Actually, Jane Fonda didn't have anything to do with wiping out the math department, but she figured prominently in all our fantasies back then. Hmmm......................Oh, sorry. Where were we? Yes, offing your educational technician. Well, like we said, this is nothing new or unusual, so we were a little surprised by this.

Four teenagers were expelled from Knightstown High School over a movie, titled "The Teddy Bear Master." The boys, who are sophomores, worked on the teddy bear movie from fall 2005 through summer 2006. In the movie, the "teddy bear master" orders stuffed animals to kill a teacher who had embarrassed him, but students battle the toy beasts. "The thing that concerned us the most is that all the bears were brown," said Principal Jim Diagostino. "You can't tell me there's not a connection to terrorism there somewhere."

In a letter to school board members, the district superintendent said teacher Daniel Clevenger, who teaches seventh grade at Knightstown Intermediate School, felt threatened by the movie. "Now it's true that Mr. Clevenger also feels threatened by clowns and thunder, but that's no reason he should have to spend the rest of the school year locked in his bathroom," the letter concluded.

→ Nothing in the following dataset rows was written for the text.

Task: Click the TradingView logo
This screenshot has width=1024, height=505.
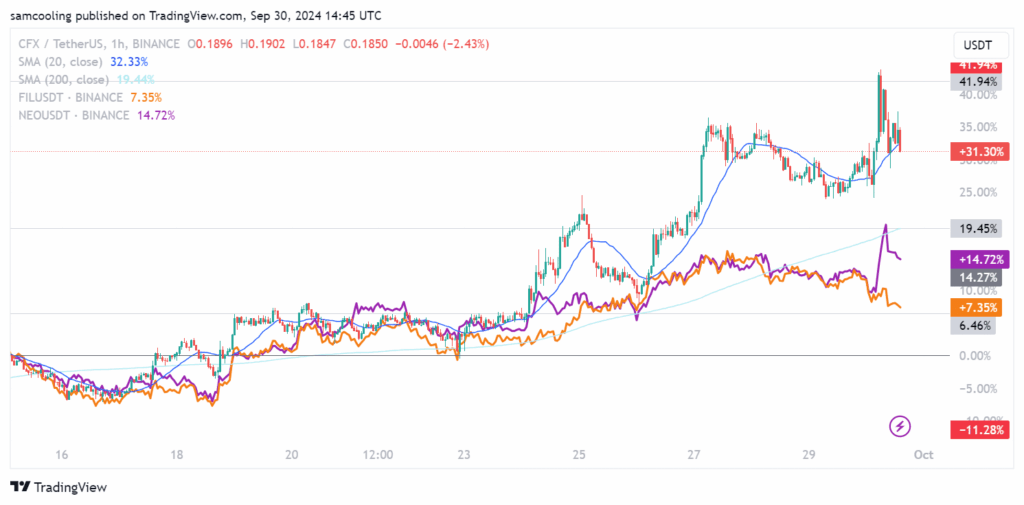Action: tap(59, 487)
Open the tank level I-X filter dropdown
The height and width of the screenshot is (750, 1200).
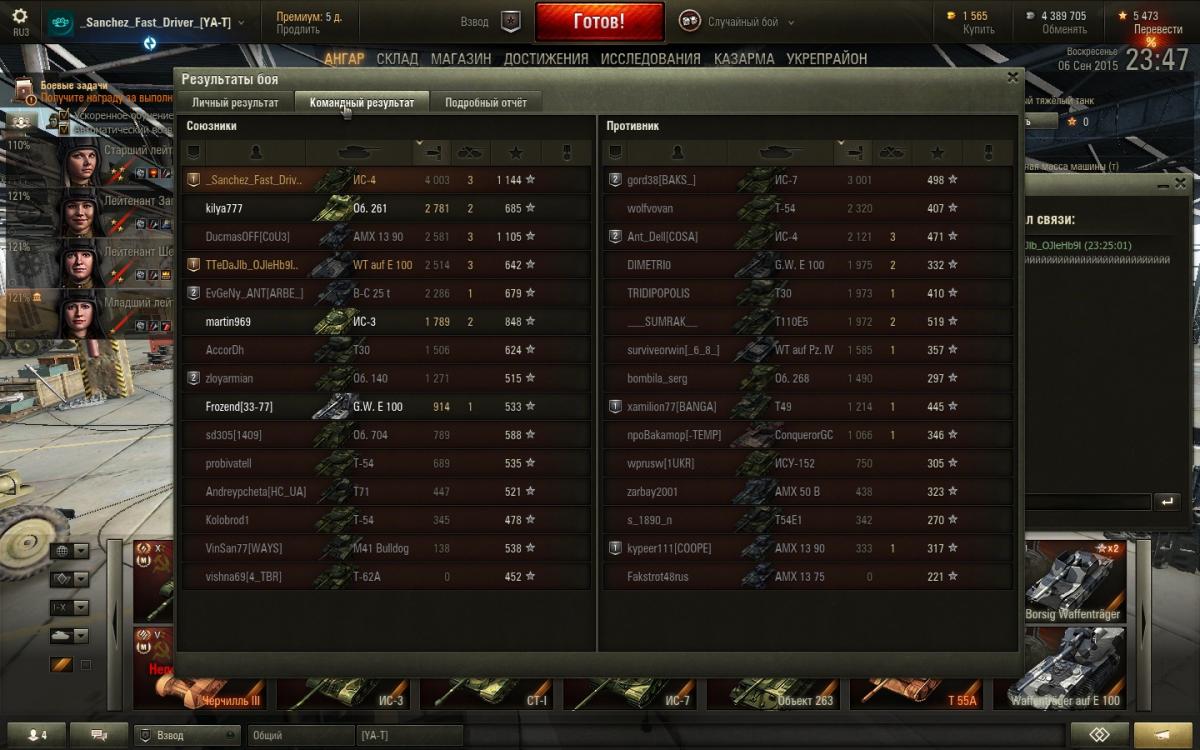pyautogui.click(x=69, y=607)
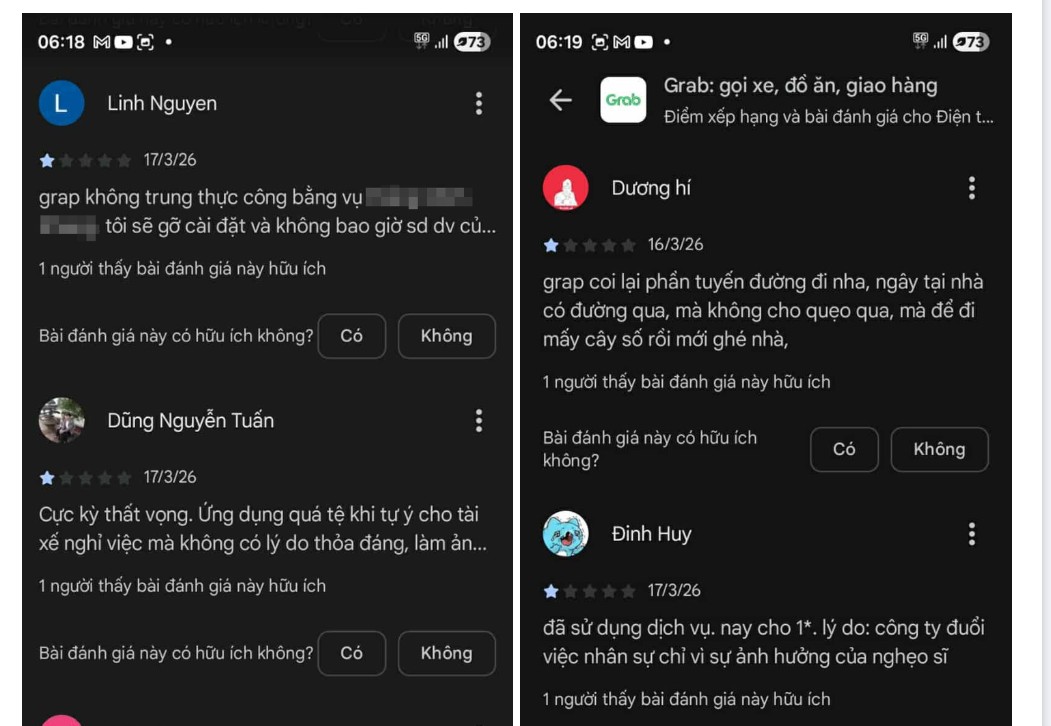Viewport: 1051px width, 726px height.
Task: Open the three-dot menu for Dũng Nguyễn Tuấn's review
Action: [x=479, y=421]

Indianapolis attorney Robert Kelso, who represents the school district, wrote in a document filed in court that the movie contained vulgar and offensive language, threatened and intimidated a teacher. "They called him Daniel the Spaniel," Kelso wrote. "While it's true he'll never be named one of the 100 most handsome men in the country, he is definitely more of a bulldog than a spaniel."

The Henry County prosecutor's office reviewed the movie but declined to press charges. "I had Daniel Clevenger when I was in seventh grade," a spokesperson for the Prosecutor's Office said, "This was a much less violent fantasy than mine was."

"It's a 14- or 15-year-old boy's idea of humor," said Jackie Suess, an attorney for the ACLU of Indiana, which is representing one of the students. "I'm sorry Daniel Clevenger was upset by it, but anyone who tells people that 'teaching would be a great job if it weren't for students' probably doesn't belong in the classroom in the first place."

Two of the boys are asking a federal judge in Indianapolis to order the students reinstated, arguing that school officials overreacted to a film parody and violated their First Amendment rights. "We're planning a sequel," one of the students said. "We're calling it "The Clown Master Comes To Knightstown Intermediate."